**WHAT THE EXERCISE ASKS**
Swap every "star rating" in the rows below for "rating stars", changing nothing else.

**ENTRIES PROVIDED**
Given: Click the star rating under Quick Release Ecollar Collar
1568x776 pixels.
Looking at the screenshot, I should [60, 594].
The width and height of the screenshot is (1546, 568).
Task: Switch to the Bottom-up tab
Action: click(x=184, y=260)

**SOLUTION TO THIS TASK**
Given: Click the rating stars under Quick Release Ecollar Collar
1568x776 pixels.
Looking at the screenshot, I should [60, 594].
The width and height of the screenshot is (1546, 568).
Task: Switch to the Bottom-up tab
Action: click(x=184, y=260)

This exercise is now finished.